Could you find each line of the data below that contains the word "resolution" and copy those lines?

Input |
>>>>

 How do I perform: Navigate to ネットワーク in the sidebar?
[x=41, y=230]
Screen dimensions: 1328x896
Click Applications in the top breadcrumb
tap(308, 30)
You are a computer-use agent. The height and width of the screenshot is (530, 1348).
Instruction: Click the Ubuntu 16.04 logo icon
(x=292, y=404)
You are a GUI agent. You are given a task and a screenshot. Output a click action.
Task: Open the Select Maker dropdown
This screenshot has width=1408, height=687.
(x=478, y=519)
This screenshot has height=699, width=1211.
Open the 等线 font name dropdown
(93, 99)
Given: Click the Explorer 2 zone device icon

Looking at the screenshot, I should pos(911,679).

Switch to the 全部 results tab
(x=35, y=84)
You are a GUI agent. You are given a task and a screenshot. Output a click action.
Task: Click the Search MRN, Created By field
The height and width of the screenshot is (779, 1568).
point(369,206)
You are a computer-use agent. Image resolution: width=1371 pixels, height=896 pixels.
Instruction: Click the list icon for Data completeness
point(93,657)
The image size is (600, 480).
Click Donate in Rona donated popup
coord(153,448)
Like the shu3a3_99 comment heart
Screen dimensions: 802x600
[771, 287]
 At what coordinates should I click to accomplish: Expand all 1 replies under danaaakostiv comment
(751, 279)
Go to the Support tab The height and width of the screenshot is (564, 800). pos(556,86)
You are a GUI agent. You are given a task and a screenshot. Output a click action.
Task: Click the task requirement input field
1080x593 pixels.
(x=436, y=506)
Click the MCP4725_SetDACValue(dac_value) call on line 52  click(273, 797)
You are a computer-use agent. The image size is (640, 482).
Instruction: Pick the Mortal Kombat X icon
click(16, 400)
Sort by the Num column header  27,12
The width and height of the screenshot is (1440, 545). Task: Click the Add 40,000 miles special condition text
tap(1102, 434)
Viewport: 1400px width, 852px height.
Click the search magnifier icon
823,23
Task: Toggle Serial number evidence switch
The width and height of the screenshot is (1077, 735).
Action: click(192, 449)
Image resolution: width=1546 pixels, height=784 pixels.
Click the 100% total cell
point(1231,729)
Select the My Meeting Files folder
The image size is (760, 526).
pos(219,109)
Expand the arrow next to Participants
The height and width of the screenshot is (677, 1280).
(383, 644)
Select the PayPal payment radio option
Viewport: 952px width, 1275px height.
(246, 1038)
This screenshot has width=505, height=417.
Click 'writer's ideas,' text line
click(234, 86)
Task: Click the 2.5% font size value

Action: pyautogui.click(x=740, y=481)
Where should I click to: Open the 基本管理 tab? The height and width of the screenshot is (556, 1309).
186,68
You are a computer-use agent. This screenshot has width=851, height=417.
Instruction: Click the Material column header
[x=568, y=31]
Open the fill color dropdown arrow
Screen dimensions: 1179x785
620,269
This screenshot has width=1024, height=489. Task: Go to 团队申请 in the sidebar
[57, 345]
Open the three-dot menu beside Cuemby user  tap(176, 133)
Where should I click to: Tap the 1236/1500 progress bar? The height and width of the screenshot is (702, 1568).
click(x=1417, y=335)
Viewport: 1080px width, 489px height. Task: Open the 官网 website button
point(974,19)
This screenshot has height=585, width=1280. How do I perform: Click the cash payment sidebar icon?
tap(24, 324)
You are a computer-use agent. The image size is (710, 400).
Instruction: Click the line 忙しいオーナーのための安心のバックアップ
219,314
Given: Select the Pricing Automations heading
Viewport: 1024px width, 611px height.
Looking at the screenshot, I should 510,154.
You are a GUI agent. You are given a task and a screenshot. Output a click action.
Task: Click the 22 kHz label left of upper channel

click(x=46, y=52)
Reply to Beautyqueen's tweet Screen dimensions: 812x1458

<<<<

Finished task |
You are a computer-use agent. Image resolution: width=1371 pixels, height=896 pixels.
Image resolution: width=1546 pixels, height=784 pixels.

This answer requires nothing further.